Ministro de Minas e Energia diz que atraso em liberação de usinas hidrelétricas fará consumidor pagar mais caro por energia de geração térmica, mais poluente
O presidente Luiz Inácio Lula da Silva deverá enviar ao Congresso em 2010 um projeto de lei que prevê a criação de benefícios fiscais para a implantação de usinas siderúrgicas no país. O ministro de Minas e Energia, Edison Lobão, disse à Folha que o objetivo da medida é reduzir a exportação de minério de ferro bruto, uma bandeira de Lula e um dos motivos das desavenças entre o presidente e o comando da mineradora Vale do Rio Doce no ano passado.
Na entrevista, Lobão também afirma que o Brasil não pode ficar "refém dos humores" do Meio Ambiente.

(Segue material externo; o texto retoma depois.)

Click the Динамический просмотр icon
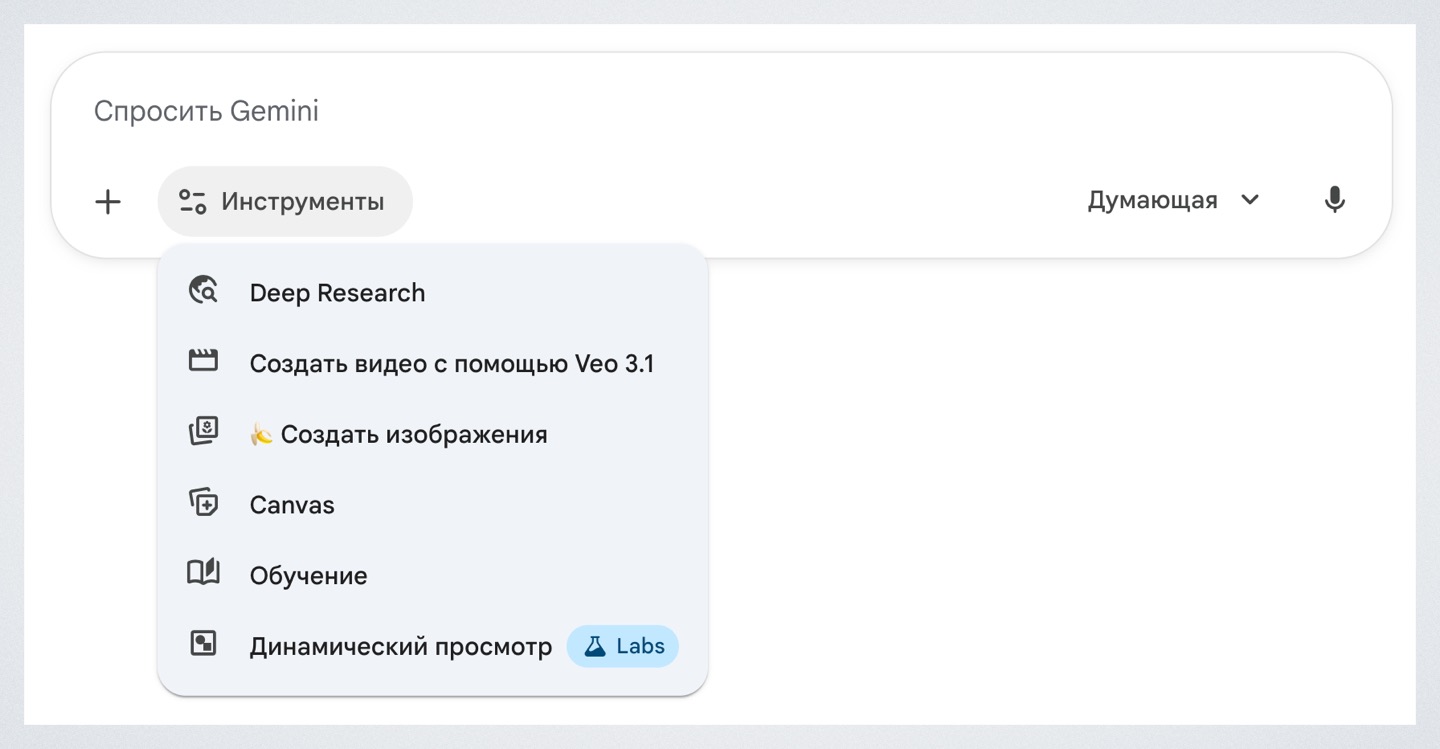The height and width of the screenshot is (749, 1440). tap(203, 645)

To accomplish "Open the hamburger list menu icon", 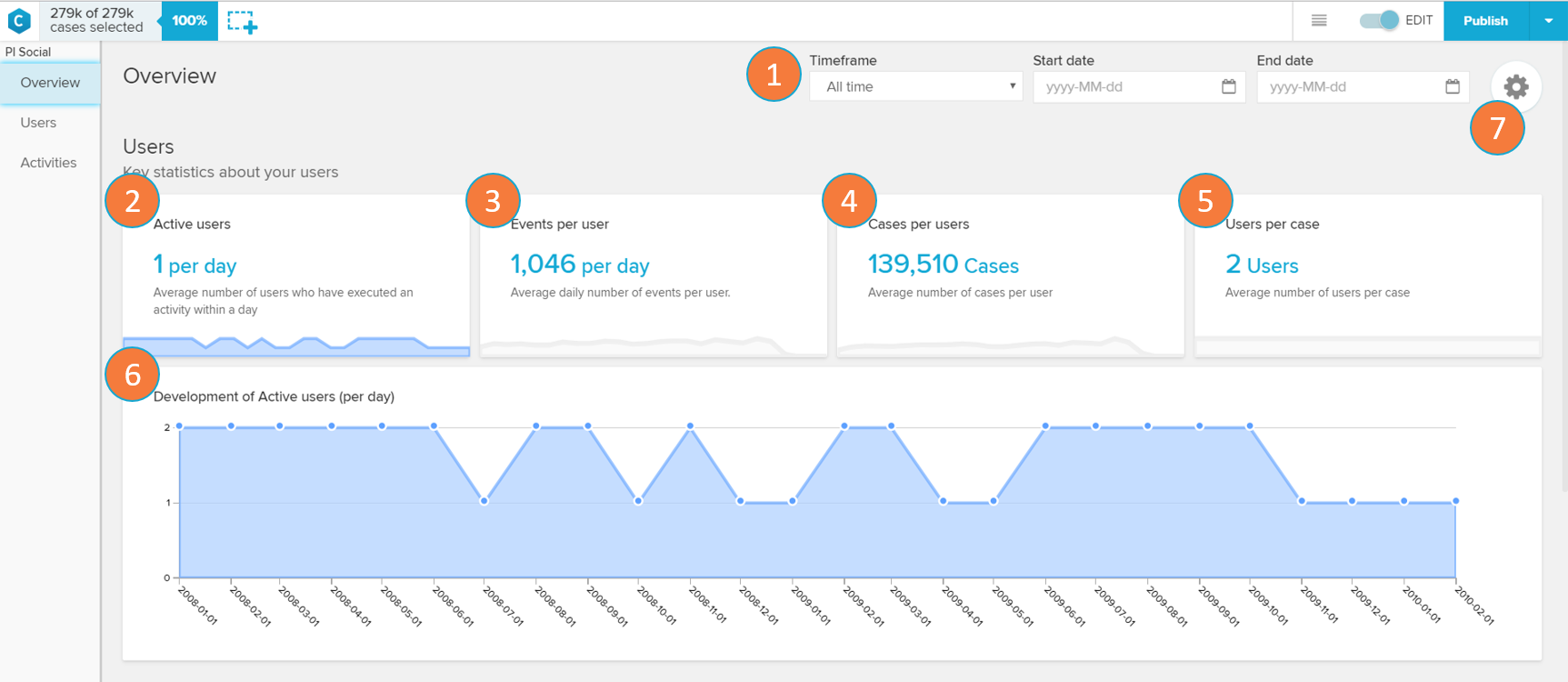I will tap(1319, 20).
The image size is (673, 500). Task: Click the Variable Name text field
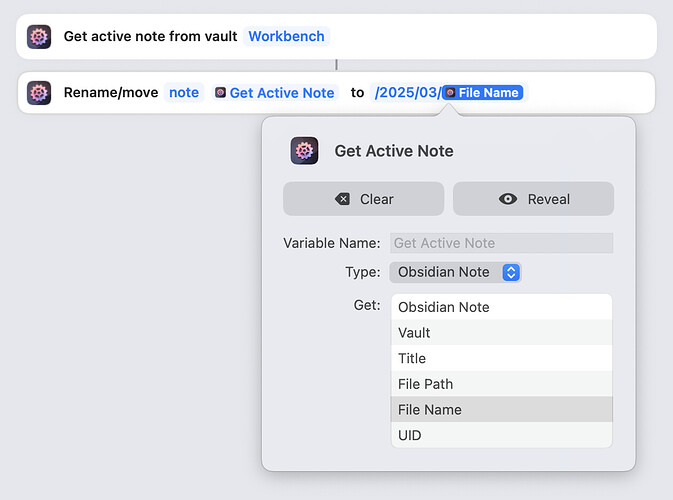click(501, 243)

Caso contrário, vai enfrentar "dificuldades" no futuro na área energética.
Segundo Lobão, essas dificuldades não serão de falta de energia, mas da necessidade de o consumidor pagar por uma energia "mais cara e poluente" das termelétricas. Elas terão de ser acionadas se as usinas hidrelétricas em construção sofrerem grandes atrasos. O ministro volta a repetir que o apagão ocorrido no país no início de novembro passado, que afetou 18 Estados mais o Distrito Federal, deveu-se a "fenômenos atmosféricos adversos" e afirma: "Eu quase diria que estou torcendo para que haja uma falha técnica, para que ela possa ser corrigida daqui para a frente. Mas até agora não apareceu". A seguir, os principais trechos da entrevista:
FOLHA - Qual lição o apagão deixou? Houve falha de manutenção?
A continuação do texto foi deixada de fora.